*WORK TASK*. Only the number is wanted: how many lines below include "every"?

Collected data
* * * * * * *

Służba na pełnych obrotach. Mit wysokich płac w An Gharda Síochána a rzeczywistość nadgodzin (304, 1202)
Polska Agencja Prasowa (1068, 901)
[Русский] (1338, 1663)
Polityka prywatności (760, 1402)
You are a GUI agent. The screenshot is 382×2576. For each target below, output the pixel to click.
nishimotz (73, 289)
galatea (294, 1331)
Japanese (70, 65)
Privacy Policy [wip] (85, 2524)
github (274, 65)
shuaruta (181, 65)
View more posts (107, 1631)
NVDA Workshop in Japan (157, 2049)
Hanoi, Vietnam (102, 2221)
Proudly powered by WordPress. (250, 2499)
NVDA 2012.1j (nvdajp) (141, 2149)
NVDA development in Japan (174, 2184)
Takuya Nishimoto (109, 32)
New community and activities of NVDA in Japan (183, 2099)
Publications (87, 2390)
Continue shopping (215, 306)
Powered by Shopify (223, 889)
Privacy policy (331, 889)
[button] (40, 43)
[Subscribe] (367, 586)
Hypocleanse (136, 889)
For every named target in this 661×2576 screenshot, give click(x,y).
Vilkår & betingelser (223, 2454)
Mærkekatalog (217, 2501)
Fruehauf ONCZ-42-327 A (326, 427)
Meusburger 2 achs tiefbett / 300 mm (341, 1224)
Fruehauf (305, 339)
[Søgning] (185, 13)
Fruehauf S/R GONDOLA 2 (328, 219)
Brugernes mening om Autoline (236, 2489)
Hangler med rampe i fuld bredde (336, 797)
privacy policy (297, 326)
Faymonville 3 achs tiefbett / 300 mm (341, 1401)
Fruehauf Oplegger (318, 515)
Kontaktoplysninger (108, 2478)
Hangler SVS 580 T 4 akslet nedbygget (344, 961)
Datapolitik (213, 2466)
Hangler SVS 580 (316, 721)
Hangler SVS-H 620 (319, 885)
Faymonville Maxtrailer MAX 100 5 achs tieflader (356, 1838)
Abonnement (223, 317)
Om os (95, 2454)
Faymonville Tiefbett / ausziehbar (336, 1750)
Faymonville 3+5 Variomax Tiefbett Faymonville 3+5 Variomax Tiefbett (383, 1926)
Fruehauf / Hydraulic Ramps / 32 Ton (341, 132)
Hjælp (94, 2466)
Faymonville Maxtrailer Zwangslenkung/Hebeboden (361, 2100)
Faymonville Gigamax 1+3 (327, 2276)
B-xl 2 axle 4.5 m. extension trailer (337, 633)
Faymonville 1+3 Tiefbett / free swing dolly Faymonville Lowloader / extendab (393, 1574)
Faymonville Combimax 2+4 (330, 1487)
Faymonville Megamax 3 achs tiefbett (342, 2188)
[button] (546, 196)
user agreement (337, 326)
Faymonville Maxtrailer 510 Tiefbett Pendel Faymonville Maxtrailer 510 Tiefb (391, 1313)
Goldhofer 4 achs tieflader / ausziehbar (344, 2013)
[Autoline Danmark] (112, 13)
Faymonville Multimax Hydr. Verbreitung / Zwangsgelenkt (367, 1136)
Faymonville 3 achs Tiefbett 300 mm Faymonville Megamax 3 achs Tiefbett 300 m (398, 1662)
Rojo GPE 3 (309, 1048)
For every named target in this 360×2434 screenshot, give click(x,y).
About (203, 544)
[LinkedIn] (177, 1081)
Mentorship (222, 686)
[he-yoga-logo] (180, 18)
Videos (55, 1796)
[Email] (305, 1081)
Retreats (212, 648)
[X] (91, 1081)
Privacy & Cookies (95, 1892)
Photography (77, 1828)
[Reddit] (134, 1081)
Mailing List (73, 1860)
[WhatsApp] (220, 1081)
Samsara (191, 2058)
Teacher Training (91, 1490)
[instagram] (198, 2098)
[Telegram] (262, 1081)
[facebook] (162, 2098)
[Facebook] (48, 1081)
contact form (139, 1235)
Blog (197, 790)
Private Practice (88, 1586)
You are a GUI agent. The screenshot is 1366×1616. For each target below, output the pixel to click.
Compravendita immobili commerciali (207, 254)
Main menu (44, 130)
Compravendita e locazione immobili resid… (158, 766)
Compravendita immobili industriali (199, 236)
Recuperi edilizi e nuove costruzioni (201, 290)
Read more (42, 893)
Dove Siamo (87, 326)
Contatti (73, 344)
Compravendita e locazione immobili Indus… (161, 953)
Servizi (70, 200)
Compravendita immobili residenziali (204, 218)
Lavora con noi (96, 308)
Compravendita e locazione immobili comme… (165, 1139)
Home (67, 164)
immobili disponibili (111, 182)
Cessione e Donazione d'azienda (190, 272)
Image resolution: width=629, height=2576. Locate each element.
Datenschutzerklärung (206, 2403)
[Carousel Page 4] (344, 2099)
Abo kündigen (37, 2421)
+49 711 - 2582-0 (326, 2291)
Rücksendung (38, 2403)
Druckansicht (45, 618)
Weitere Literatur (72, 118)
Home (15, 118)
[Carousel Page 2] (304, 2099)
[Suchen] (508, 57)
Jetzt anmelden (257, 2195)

* * * * * * *

*EXERCISE SOLUTION*. 2